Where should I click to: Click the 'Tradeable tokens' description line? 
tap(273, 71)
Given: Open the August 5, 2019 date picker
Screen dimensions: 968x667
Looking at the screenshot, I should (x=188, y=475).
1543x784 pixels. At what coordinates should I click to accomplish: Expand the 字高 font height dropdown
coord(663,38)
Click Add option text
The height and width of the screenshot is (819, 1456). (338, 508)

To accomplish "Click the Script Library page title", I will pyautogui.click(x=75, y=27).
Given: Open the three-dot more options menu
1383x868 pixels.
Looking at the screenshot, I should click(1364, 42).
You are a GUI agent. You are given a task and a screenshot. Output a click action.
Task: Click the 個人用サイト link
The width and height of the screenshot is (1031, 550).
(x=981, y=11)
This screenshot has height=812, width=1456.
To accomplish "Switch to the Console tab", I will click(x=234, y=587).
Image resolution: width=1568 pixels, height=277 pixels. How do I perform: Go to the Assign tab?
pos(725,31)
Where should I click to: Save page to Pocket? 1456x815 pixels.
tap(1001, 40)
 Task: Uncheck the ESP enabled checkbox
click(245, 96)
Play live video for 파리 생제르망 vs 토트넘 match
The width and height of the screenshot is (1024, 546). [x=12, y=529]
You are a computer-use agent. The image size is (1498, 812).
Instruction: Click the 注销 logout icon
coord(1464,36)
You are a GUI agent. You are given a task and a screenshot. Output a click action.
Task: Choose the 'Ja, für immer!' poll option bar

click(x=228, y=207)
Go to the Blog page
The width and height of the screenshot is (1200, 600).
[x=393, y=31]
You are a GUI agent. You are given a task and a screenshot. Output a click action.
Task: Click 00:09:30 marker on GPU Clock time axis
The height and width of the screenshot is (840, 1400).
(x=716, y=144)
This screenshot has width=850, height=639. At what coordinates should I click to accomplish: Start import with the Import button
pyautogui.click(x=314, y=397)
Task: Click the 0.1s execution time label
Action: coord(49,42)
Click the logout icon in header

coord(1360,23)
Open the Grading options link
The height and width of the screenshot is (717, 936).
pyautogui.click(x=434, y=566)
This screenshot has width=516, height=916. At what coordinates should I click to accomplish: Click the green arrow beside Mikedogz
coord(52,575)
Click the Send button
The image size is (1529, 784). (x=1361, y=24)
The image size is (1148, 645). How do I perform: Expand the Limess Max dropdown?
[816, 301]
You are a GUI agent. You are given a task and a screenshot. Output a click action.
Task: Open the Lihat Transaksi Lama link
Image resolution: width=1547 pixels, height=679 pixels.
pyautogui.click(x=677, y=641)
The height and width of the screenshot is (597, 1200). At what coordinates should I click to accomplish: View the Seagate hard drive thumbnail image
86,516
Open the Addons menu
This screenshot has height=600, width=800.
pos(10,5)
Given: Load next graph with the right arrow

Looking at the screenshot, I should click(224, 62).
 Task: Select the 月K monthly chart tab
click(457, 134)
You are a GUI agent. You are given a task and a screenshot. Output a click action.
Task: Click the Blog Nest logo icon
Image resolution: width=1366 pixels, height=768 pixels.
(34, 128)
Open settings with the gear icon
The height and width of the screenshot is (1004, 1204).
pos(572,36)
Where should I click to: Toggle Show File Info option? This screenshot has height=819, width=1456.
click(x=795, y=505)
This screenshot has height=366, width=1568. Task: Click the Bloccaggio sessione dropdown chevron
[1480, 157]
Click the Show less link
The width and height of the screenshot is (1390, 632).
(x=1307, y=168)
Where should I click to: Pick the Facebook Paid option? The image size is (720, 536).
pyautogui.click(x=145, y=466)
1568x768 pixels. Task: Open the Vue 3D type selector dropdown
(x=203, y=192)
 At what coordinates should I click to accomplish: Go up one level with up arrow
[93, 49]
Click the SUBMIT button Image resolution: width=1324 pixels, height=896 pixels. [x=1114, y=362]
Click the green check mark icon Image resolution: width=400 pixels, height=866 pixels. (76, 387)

_ _ _ _ _

Set exercise: Please copy all of the material above word for word, keeping every line in its original order.

Finished exercise:
Where should I click to: Click the 'Tradeable tokens' description line? 
tap(273, 71)
Given: Open the August 5, 2019 date picker
Screen dimensions: 968x667
Looking at the screenshot, I should (x=188, y=475).
1543x784 pixels. At what coordinates should I click to accomplish: Expand the 字高 font height dropdown
coord(663,38)
Click Add option text
The height and width of the screenshot is (819, 1456). (338, 508)

To accomplish "Click the Script Library page title", I will pyautogui.click(x=75, y=27).
Given: Open the three-dot more options menu
1383x868 pixels.
Looking at the screenshot, I should click(1364, 42).
You are a GUI agent. You are given a task and a screenshot. Output a click action.
Task: Click the 個人用サイト link
The width and height of the screenshot is (1031, 550).
(x=981, y=11)
This screenshot has height=812, width=1456.
To accomplish "Switch to the Console tab", I will click(x=234, y=587).
Image resolution: width=1568 pixels, height=277 pixels. How do I perform: Go to the Assign tab?
pos(725,31)
Where should I click to: Save page to Pocket? 1456x815 pixels.
tap(1001, 40)
 Task: Uncheck the ESP enabled checkbox
click(245, 96)
Play live video for 파리 생제르망 vs 토트넘 match
The width and height of the screenshot is (1024, 546). [x=12, y=529]
You are a computer-use agent. The image size is (1498, 812).
Instruction: Click the 注销 logout icon
coord(1464,36)
You are a GUI agent. You are given a task and a screenshot. Output a click action.
Task: Choose the 'Ja, für immer!' poll option bar

click(x=228, y=207)
Go to the Blog page
The width and height of the screenshot is (1200, 600).
[x=393, y=31]
You are a GUI agent. You are given a task and a screenshot. Output a click action.
Task: Click 00:09:30 marker on GPU Clock time axis
The height and width of the screenshot is (840, 1400).
(x=716, y=144)
This screenshot has width=850, height=639. At what coordinates should I click to accomplish: Start import with the Import button
pyautogui.click(x=314, y=397)
Task: Click the 0.1s execution time label
Action: coord(49,42)
Click the logout icon in header

coord(1360,23)
Open the Grading options link
The height and width of the screenshot is (717, 936).
pyautogui.click(x=434, y=566)
This screenshot has width=516, height=916. At what coordinates should I click to accomplish: Click the green arrow beside Mikedogz
coord(52,575)
Click the Send button
The image size is (1529, 784). (x=1361, y=24)
The image size is (1148, 645). How do I perform: Expand the Limess Max dropdown?
[816, 301]
You are a GUI agent. You are given a task and a screenshot. Output a click action.
Task: Open the Lihat Transaksi Lama link
Image resolution: width=1547 pixels, height=679 pixels.
pyautogui.click(x=677, y=641)
The height and width of the screenshot is (597, 1200). At what coordinates should I click to accomplish: View the Seagate hard drive thumbnail image
86,516
Open the Addons menu
This screenshot has height=600, width=800.
pos(10,5)
Given: Load next graph with the right arrow

Looking at the screenshot, I should click(224, 62).
 Task: Select the 月K monthly chart tab
click(457, 134)
You are a GUI agent. You are given a task and a screenshot. Output a click action.
Task: Click the Blog Nest logo icon
Image resolution: width=1366 pixels, height=768 pixels.
(34, 128)
Open settings with the gear icon
The height and width of the screenshot is (1004, 1204).
pos(572,36)
Where should I click to: Toggle Show File Info option? This screenshot has height=819, width=1456.
click(x=795, y=505)
This screenshot has height=366, width=1568. Task: Click the Bloccaggio sessione dropdown chevron
[1480, 157]
Click the Show less link
The width and height of the screenshot is (1390, 632).
(x=1307, y=168)
Where should I click to: Pick the Facebook Paid option? The image size is (720, 536).
pyautogui.click(x=145, y=466)
1568x768 pixels. Task: Open the Vue 3D type selector dropdown
(x=203, y=192)
 At what coordinates should I click to accomplish: Go up one level with up arrow
[93, 49]
Click the SUBMIT button Image resolution: width=1324 pixels, height=896 pixels. [x=1114, y=362]
Click the green check mark icon Image resolution: width=400 pixels, height=866 pixels. (76, 387)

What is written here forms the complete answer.